By Susanna Speier
Denver Private Investigator Blog
Lightning struck outside my window as I sipped afternoon tea on Summer Solstice last weekend contemplating which Denver Private Investigator Blog ideas to turn into timely and relevant articles about the Colorado's private investigator industry.
If you were on surveillance in Byers, Cope, Burlington, Limon Karval, Eads or Cheyenne Wells over summer solstice weekend you would have been enjoying some refreshingly mild --though unseasonably-- cool days. If you surveillance assignment extended into the last week of June your surveillance assignments --especially if they involve sitting in parked cars for extended periods of time-- might start to become uncomfortable toward the end of June.
According to AccuWeather, your July surveillance assignments will be relatively bearable, providing they're in Colorado Springs where temperatures hover in the 70s and 80s next month. If you're in Denver moving into late July you may start melting into your car seat as temperatures push into the 90s while you're waiting and watching and waiting and watching. Taking photos and videos and/or crossing hot asphalt to serve papers over driveways and parking lots is not for the faint of heart. Nor is it for people whose workplace requirements include air conditioning. It's not a bad time to revisit what we shared on staying cool in a hot car and the parts of Colorado:
See also: Best and worst Colorado regions for surveillance jobs
That said, the foreseeable future of the private detectives whose primary revenue source is surveillance may have a new competitor. The new competitor is impervious to sweltering summer heat waves as well as to the monotony of sitting in a parked car for excruciating amounts of time. Hot carseats to not bother this new competitor. Nor does the smell of perspiration. It is a competitor that requires no air conditioning or kevlar vests. This new competitor does not sleep. It doesn't even defecate or urinate.

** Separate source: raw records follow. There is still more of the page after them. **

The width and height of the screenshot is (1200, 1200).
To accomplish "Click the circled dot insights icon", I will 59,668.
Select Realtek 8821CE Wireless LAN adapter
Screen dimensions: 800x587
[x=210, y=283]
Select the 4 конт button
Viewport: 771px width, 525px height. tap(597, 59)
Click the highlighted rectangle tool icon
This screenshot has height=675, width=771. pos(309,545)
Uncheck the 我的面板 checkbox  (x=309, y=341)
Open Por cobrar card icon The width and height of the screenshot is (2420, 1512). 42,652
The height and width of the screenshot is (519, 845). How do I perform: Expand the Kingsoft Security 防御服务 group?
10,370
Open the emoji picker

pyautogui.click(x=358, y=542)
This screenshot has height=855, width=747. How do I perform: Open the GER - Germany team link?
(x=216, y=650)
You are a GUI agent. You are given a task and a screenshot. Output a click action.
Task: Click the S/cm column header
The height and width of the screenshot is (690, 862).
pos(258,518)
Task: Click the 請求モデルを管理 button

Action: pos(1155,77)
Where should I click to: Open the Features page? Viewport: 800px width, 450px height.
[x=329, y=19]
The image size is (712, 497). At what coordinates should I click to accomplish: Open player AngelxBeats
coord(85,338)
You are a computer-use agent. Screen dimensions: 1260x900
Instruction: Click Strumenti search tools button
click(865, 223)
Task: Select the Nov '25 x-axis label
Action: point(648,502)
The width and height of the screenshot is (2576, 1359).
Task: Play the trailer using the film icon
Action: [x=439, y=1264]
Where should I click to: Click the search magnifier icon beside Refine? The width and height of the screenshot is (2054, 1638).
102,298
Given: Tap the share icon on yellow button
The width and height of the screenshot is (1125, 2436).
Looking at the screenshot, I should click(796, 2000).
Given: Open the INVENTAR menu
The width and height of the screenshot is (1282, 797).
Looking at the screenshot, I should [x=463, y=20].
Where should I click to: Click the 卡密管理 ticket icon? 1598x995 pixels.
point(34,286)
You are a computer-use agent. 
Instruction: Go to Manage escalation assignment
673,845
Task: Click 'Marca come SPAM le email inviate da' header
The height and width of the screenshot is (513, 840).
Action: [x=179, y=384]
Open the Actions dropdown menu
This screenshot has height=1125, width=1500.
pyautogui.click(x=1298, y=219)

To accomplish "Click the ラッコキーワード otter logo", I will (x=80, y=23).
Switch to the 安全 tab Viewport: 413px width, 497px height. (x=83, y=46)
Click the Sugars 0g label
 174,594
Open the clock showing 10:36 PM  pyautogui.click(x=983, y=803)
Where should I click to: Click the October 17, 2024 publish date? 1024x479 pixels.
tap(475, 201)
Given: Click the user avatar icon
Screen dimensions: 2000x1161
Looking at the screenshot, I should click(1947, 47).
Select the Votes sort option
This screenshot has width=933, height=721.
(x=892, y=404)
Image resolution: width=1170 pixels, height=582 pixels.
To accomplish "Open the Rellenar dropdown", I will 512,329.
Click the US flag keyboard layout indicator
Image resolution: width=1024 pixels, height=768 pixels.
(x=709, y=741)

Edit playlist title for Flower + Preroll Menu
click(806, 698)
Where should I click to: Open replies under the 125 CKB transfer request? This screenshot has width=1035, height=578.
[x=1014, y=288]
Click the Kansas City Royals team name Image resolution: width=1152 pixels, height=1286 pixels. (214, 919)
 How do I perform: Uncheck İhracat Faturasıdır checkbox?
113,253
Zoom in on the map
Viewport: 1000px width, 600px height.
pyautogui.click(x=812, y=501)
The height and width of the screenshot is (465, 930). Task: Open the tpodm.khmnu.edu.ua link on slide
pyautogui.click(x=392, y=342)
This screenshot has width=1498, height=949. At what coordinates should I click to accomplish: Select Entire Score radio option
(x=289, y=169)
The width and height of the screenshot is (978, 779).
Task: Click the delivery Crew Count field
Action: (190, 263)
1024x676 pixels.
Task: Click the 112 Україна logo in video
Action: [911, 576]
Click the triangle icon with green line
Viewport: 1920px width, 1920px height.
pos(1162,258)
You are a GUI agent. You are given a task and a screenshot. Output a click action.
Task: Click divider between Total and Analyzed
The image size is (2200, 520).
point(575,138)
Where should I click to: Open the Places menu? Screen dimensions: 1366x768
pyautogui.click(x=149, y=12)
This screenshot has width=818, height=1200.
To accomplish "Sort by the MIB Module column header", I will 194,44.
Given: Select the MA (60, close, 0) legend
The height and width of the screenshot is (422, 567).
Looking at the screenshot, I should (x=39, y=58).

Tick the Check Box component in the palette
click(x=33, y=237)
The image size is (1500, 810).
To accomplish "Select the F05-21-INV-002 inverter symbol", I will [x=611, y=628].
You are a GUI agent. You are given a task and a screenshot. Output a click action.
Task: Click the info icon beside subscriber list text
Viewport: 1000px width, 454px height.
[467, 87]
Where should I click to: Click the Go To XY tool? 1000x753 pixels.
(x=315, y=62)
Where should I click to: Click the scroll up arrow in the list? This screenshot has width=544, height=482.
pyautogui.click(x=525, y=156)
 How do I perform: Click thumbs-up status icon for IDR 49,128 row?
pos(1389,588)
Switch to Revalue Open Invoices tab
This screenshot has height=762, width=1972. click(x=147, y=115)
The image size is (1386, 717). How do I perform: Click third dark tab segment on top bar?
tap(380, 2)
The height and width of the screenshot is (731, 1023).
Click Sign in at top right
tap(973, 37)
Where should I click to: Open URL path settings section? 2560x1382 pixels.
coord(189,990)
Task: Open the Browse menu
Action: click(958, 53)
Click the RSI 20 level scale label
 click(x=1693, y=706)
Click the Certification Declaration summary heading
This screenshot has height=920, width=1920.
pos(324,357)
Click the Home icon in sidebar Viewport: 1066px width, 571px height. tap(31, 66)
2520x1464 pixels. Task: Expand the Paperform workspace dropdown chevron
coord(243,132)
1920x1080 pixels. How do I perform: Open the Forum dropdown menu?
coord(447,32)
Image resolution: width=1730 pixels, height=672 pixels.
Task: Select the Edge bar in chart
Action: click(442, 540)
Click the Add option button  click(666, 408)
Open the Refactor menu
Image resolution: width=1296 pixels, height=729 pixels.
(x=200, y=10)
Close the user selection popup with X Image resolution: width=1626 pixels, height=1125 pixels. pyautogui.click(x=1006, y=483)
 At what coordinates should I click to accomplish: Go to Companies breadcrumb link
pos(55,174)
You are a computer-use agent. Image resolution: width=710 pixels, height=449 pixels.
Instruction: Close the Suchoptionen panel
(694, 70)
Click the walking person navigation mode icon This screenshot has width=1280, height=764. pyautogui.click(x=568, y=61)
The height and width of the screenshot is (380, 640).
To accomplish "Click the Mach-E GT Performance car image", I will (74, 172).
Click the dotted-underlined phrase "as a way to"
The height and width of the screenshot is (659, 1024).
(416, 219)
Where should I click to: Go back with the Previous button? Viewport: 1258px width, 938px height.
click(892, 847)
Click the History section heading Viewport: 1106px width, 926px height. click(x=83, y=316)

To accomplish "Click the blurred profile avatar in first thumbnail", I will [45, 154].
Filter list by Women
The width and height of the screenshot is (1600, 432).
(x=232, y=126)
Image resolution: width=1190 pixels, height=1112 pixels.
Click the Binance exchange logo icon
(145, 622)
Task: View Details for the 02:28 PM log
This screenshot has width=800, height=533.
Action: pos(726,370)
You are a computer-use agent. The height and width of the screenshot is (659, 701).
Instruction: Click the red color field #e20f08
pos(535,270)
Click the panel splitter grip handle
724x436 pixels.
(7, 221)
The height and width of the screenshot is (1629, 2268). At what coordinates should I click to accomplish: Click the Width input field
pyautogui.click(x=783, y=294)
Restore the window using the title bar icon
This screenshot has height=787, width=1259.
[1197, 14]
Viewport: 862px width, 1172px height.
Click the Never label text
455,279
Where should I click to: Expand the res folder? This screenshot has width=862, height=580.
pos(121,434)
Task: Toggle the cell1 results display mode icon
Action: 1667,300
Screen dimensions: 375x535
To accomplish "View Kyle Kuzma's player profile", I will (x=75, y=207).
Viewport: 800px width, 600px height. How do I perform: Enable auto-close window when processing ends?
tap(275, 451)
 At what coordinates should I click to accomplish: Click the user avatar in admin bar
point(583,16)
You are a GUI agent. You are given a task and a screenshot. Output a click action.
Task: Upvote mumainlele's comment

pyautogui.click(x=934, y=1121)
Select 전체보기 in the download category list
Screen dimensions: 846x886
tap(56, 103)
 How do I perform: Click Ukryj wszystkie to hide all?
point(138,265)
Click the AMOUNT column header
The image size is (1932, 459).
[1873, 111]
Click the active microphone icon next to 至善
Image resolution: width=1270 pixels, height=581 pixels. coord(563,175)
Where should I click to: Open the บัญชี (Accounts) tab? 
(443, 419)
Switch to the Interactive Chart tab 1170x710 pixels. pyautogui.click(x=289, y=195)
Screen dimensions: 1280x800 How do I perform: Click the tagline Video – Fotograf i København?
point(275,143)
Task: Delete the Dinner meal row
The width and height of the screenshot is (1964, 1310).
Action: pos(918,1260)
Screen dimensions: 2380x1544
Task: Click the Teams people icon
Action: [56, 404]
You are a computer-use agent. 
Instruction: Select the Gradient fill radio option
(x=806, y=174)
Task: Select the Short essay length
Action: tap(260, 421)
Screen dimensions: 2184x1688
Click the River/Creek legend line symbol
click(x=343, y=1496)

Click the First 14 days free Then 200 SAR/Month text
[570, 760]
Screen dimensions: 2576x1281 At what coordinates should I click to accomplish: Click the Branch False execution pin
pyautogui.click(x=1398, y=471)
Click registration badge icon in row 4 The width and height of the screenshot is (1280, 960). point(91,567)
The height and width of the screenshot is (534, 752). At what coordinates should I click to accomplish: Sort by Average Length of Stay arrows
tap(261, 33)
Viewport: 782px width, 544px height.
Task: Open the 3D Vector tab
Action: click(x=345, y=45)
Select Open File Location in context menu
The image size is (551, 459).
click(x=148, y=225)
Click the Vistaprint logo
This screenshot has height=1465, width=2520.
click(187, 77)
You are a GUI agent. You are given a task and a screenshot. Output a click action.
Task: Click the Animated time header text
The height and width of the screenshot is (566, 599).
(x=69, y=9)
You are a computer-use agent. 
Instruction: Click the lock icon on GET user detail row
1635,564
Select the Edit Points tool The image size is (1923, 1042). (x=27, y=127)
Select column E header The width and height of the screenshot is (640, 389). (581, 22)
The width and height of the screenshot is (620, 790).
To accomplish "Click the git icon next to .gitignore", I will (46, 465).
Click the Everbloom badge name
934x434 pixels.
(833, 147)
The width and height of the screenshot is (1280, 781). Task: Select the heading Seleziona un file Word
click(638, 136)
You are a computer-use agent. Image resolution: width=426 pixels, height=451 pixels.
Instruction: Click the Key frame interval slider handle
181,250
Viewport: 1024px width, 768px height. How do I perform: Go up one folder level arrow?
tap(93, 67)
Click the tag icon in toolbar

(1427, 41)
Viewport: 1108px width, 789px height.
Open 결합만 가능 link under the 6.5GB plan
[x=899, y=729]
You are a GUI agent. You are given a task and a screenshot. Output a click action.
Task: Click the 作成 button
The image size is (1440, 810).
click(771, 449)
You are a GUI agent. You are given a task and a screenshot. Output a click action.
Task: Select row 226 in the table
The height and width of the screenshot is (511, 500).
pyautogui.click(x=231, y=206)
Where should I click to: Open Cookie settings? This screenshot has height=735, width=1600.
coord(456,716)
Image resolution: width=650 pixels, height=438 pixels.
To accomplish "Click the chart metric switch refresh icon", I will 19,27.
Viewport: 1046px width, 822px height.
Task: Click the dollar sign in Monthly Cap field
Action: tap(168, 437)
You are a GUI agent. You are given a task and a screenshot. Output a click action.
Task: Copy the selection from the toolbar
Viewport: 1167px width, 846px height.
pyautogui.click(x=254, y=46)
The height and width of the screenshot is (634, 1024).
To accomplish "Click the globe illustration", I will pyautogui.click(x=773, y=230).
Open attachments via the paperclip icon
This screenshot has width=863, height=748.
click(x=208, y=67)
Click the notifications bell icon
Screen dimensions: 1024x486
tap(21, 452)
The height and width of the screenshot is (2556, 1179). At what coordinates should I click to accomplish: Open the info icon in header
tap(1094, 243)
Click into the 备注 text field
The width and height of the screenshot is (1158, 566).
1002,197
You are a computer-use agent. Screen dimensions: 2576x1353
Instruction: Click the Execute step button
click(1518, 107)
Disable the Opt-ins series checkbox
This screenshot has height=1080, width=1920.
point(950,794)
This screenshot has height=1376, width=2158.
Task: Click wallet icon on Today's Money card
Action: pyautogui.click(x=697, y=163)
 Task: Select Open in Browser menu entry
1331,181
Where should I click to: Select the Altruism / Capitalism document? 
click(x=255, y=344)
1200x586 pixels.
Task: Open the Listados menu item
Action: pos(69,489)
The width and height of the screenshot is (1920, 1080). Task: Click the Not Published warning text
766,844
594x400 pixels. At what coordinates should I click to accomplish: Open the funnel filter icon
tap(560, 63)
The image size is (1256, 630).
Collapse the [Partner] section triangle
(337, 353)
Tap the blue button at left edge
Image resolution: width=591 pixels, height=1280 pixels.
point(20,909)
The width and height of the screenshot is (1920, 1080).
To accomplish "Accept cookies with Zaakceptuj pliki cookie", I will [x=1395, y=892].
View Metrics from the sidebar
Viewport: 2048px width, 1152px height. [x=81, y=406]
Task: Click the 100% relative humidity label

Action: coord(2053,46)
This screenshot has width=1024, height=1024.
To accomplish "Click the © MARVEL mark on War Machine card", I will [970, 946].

On June 12, 2015 Amazon filed a patent for a "drone based surveillance system" and on June 5th, the patent was granted by the United States Government. Publications all over the country have been flailing around trying to figure out what Amazon plans on doing with the patent. Perhaps private investigators need to start weighing in, too.
Quartz, wasted no time in pointing out that Amazon has already been in the surveillance business using devices like Alexa (disclosure: I have one and have concluded it's convenience outweighs it's heinousness) but that doesn't really detail whether or not this may be used for something less benign than an aerial delivery of your Whole Foods purchases.
The above photo was snapped during a purely recreational drone flight I took over Denver's Cheesman Park and Botanic Garden last year. I have participated in projects like Denver's 48 Hour Film Project that used drones cinematically. I'm not a world dominating corporation like Amazon, though.
This is the link if you'd like to check out the patent for yourself and trying speculating on the long term impact this could have on the private eye industry. Bottom line being, will Amazon drones be taking over surveillance jobs?